When I was pregnant with my son, I asked my parents whether they’d babyproofed for me, already pretty certain what the answer would be, because they did things like put me in a backpack and then drive around New York City on their motorcycles. And sure enough: “No,” they said, “Why would we do that? We just told you not to touch things. So you didn’t.”*
Why has no one ever thought of this before?! You just tell a child not to do something, and then they simply listen to you! GENIUS.
Armed with this obviously foolproof approach, I set about doing the exact same thing with my own child, theorizing that if I let our home remain fairly adult-y, he’d be better-equipped to handle himself in other people’s non-child-proofed homes, in public spaces, etc. I did the basics, of course, but I left our table edges uncovered, only locked up cabinets with actual chemicals in them, and never purchased one of those seat-lock thingies that make your toilet impossible for anyone – adults included – to open.
And?! IT TOTALLY WORKED. Even as a very little kid our son was neat, and careful, and didn’t touch things that he might break. He never messed with lit candles; never picked up random glasses or bottles with the goal of drinking from them; never drew on furniture or broke toys or smushed his food into our couches. It was pretty great, and meant that we could take him to not especially child-friendly places (like the houses of friends who didn’t have kids), and feel reasonably certain that we wouldn’t have to VenMo over a few hundred bucks for damages once we got home.
I was super smug about this, of course. When, a few years back, my friend’s child came over to my house and literally tried to drink the melted wax out of a candle sitting on my coffee table (we stopped him; he was fine), I thought to myself, “If only she had just told him not to touch such things. Myyyyyy child would never pick up a candle.”
(Omg the smug.)
Protip time. Here is what happens when you get smug about something as a parent: God hears you, and laughs, and makes sure you never get smug again. Because it turns out that our son is just a careful kid, and my parenting techniques had virtually nothing to do with this. I know this because our daughter was given the same exact treatment, and oh my god, she is a different type of human.
If she sees something that she’s not supposed to hold, the first thing she is going to do is hold it. And if you tell her to put it down, she will respond by clutching it to her chest and making a break for it, like the world’s cutest bank robber. She has plucked the hair off of my beloved hide chairs (noooooo), and topped off her work by removing one of the gold studs, never to be seen again. She has rubbed glitter into the boards of our dining room table, which now have a permanent sparkle. She has shattered glasses, and un-potted plants, and sometimes, when she sees dog poop, she thinks to herself, “THAT. That right there is a thing I need to touch.”
So over the past two years, we’ve learned to keep the things we don’t want her to touch in untouchable places, because it’s all fair game for her.
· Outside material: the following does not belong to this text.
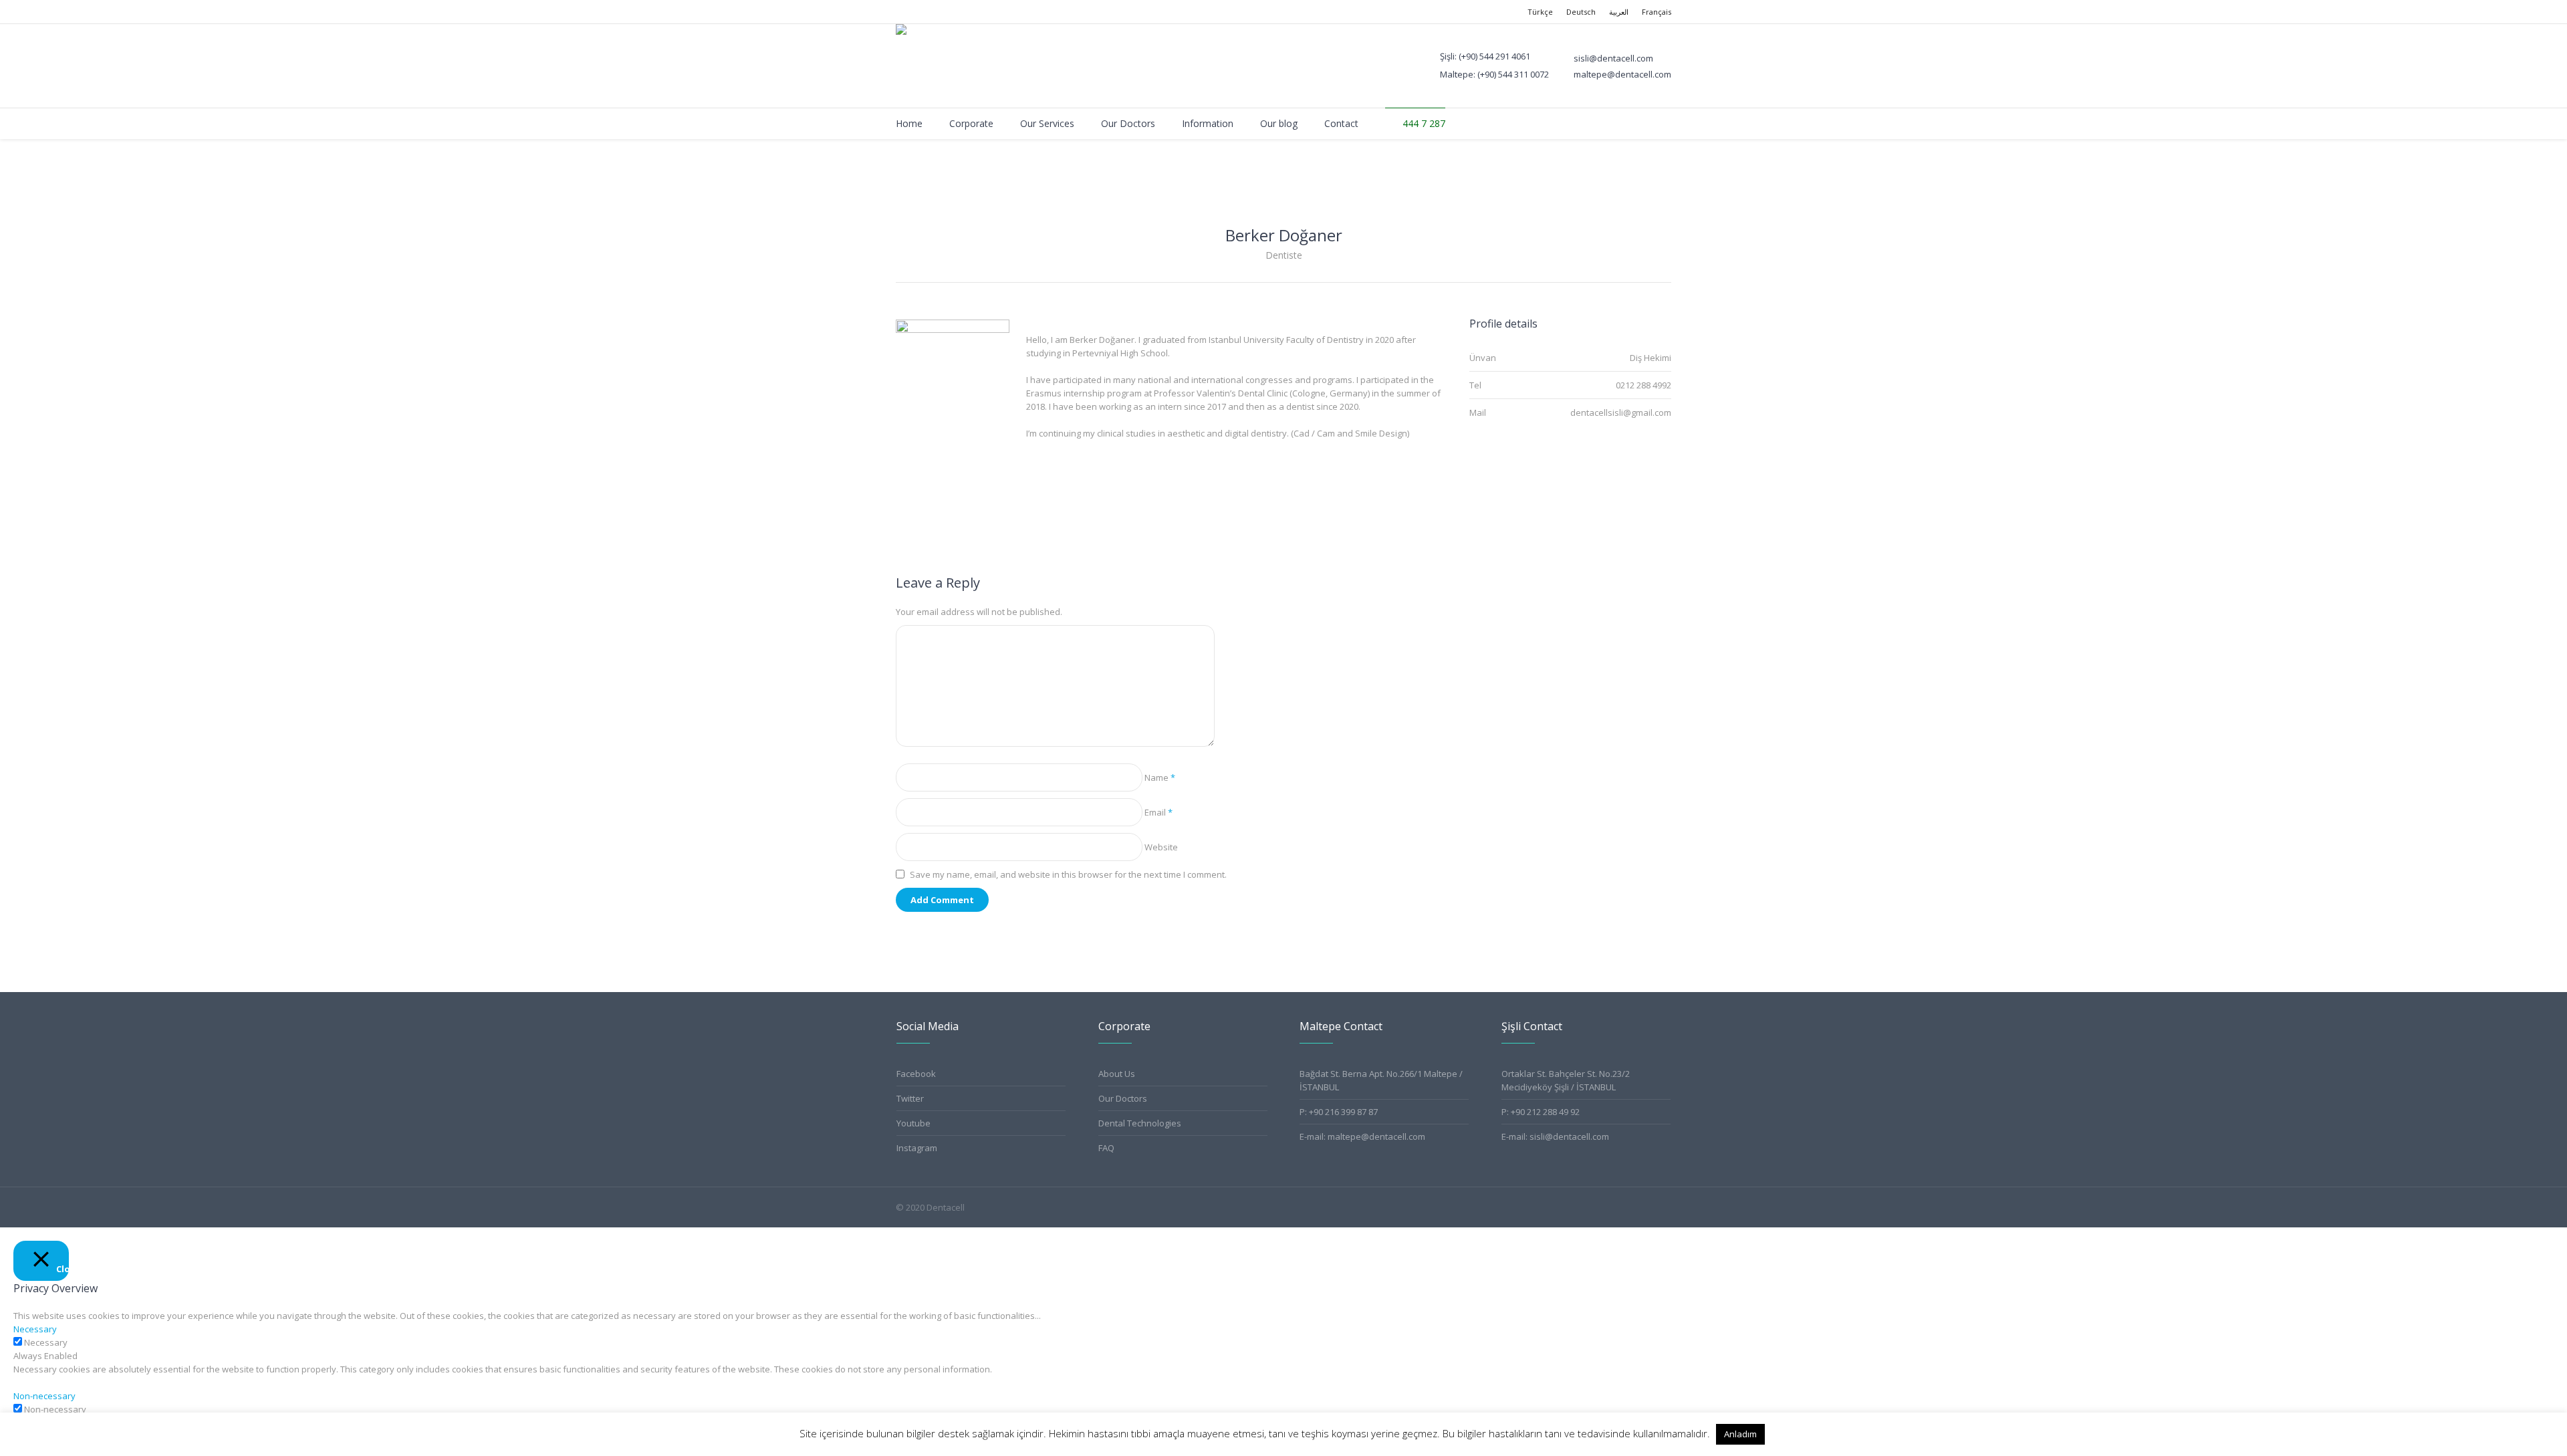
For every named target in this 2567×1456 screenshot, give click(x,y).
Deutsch (1581, 12)
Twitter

Vases, picture frames, candles, jewelry – if she can get her hands on something, she will do that, and then she will F that thing up.
Now that she’s almost three, though, she is finally sooooort of willing to listen when we tell her that certain things are not for touching. She’ll point at my (balding) hide chairs and say, “Those are not for touching. I’m not going to pull them.” She’ll go over to plants and sort of pet them, but leave them rooted where they are. She still cannot be permitted to exist in the same orbit as my computer or camera, but baby steps.
In response to this new development, I decided to live dangerously, because why not push my luck, right?
What did I do? I bought the beautiful glass-topped coffee table that I’d been fantasizing about for a few months, and then decorated it with things I do not want touched or broken. And sure, the first morning after my coffee table makeover, my daughter came into my room and woke me up by handing me the tiny ceramic buddha that I had placed on the coffee table and told her that I very much need to stay right there, please, and sure, one day I found my beloved limited-edition copy of Valley of the Dolls flung into a corner, but ever since those little setbacks it’s been…fine, actually.
It has now been a week, and my lovely coffee table display remains intact. It feels like a metaphor for the next phase of our life, when we get to start reclaiming parts of our lives that get subsumed by the insanity of very, very young children: getting to sleep more than five hours in a row, getting to plan activities that don’t revolve around naptimes, and, yes, getting to once again put out tiny ceramic buddhas and embrace the possibility that they might remain in one piece.
I’m not going to lie: after a few years of beglittered tabletops and tomato sauce-covered rugs, I’m pretty excited about that.
*This is clearly either a total coincidence, or a classic case of parenting amnesia.
P.S. The fact that this post was written clearly means my daughter is going to destroy something later this afternoon, because that is how it works.